The Bangko Sentral ng Pilipinas expects the gross international reserves to rise to $77 billion in 2019 from the projected $76 billion this year, as the balance of payments is seen to incur a lower deficit next year.
The revised projections of economic data showed that the BoP would post a lower deficit of $3.5 billion next year, compared to the projected $5.5-billion shortfall this year.
BoP summarizes the country’s economic transactions with the rest of the world. A BoP deficit means that foreign exchange payments exceed receipts, while a surplus indicates that outflows surpass inflows.
Persistent surpluses help build up the GIR, an ample supply of which supports the value of the peso against the US dollar and keeps domestic inflation at bay.
Reserves hit $81.6 billion at the end of 2017 but fell to $74.71 billion in October, before slightly recovering to $75.49 billion in November.
BSP Governor Nestor Espenilla Jr. said the increase in November reserves was due mainly to inflows arising from the BSP’s foreign exchange operations and its income from its investments abroad.
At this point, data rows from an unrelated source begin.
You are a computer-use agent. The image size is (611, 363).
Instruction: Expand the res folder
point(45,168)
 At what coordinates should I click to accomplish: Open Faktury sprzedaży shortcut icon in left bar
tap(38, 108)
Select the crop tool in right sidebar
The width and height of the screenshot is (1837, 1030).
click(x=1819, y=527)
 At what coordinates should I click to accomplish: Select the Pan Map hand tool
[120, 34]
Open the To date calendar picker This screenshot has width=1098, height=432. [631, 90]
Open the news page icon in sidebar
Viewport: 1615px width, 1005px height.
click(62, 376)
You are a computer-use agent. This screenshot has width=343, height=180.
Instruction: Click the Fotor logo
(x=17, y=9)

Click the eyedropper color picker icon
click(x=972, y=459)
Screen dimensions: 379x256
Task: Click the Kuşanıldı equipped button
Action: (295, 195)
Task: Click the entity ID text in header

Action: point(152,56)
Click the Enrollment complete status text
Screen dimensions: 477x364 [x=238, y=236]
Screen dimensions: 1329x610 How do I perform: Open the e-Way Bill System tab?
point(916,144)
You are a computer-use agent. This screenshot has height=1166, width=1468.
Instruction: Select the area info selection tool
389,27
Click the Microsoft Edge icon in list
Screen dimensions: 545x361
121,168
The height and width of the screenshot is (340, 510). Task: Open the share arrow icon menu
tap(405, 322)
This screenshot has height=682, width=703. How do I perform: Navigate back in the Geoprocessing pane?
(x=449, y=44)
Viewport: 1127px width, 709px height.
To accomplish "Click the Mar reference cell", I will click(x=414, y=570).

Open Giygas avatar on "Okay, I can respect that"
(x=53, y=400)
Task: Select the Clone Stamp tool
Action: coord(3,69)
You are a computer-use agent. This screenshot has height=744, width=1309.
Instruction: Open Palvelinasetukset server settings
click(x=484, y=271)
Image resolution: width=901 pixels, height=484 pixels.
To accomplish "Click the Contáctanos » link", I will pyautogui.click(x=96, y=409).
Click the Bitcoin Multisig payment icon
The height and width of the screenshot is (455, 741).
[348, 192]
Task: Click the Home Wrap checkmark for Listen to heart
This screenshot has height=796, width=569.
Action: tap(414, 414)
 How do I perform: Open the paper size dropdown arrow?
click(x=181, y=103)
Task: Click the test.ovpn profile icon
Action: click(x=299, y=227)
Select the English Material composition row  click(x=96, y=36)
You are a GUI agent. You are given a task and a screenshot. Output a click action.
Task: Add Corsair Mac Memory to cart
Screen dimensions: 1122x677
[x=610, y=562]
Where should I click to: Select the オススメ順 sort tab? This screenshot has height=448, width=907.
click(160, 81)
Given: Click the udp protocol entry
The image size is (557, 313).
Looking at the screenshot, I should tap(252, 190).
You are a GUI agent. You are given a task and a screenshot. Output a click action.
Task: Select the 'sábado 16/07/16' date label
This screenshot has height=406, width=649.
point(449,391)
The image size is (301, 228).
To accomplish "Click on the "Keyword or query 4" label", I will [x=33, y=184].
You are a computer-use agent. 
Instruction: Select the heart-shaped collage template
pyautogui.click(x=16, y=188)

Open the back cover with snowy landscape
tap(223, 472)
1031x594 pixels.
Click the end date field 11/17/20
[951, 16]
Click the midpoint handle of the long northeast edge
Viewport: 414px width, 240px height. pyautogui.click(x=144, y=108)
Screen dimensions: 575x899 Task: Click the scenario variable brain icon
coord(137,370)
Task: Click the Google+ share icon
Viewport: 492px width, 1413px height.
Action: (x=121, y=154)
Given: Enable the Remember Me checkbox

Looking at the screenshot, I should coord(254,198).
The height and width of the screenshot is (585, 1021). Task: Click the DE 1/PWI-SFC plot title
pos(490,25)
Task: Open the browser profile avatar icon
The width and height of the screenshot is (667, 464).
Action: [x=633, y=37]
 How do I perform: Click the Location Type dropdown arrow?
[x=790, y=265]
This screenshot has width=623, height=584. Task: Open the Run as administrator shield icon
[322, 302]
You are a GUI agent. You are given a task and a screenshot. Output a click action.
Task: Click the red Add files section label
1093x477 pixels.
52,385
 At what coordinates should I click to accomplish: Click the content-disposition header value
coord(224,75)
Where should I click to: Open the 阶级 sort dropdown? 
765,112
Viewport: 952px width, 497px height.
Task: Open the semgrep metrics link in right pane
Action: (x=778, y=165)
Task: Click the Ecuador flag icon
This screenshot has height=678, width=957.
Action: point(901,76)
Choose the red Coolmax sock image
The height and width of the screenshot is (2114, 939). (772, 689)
However, the increase in the GIR level was partially tempered by the payments made by the government for its foreign exchange obligations and its net foreign currency withdrawals as well as the revaluation adjustments on the BSP’s gold holdings resulting from the decrease in the price of gold in the international market.
He said the end-November 2018 level of GIR continued to serve as an ample external liquidity buffer and was equivalent to 6.9 months’ worth of imports of goods and payments of services and primary income.
It was also equivalent to 5.8 times the country’s short-term external debt based on original maturity and 4.1 times based on residual maturity.
Net international reserves, which refer to the difference between the GIR and total short-term liabilities, reached $75.47 billion as of end-November 2018.
Reserves hit an all-time high of $86.139 billion in September 2016.